Amazon EKS- etcd monitoring and alerting using Container Insights
Find out how to implement CloudWatch monitoring and alerting for your EKS control-plane using Terraform. We will specifically focus on ETCD and APIserver.
Introduction
In this story I will cover how to implement (easily with Terraform) monitoring and alerting of important (in my opinion) K8s control-plane metrics. Until recently, I though managed control-plane will be well covered by AWS and their support, however, this changed recently after I experienced a complete lockdown of my production EKS cluster which was caused by ETCD db being full and locked. You can read about this in my previous story which provides a lot more details about this incident.

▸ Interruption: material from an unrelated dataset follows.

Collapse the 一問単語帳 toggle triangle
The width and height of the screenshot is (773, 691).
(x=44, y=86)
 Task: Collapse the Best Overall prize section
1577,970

Read more -> Amazon EKS- managing and fixing ETCD database size
Tools and applications used
- Amazon EKS 1.30
- Terraform 1.6
- Terraform aws provider 5.54.0
- EKS Container Insights (deployed/enabled through EKS addon)

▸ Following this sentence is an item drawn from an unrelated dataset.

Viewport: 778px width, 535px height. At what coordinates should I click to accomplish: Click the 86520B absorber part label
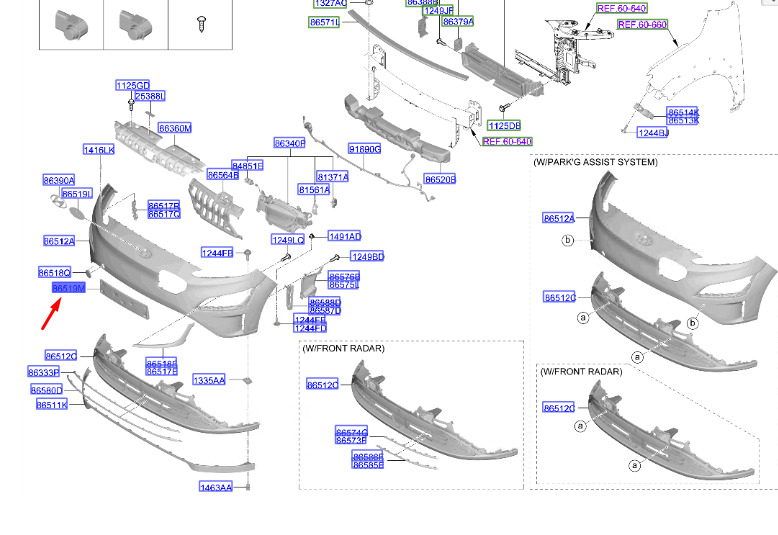pos(440,179)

- CloudWatch logs, metrics, alerts and dashboards
- SNS and SQS
Enabling Container Insights
I am using Amazon CloudWatch Observability EKS add-on to enable Container Insights enhanced observability for Amazon EKS. This allows us to collect infrastructure metrics, application performance telemetry, and container logs from the Amazon EKS cluster.
locals {
amazon_cloudwatch_observability_config = file("${path.module}/configs/amazon-cloudwatch-observability.json")
}
resource "aws_eks_addon" "amazon_cloudwatch_observability" {
cluster_name = aws_eks_cluster.cluster.name
addon_name = "amazon-cloudwatch-observability"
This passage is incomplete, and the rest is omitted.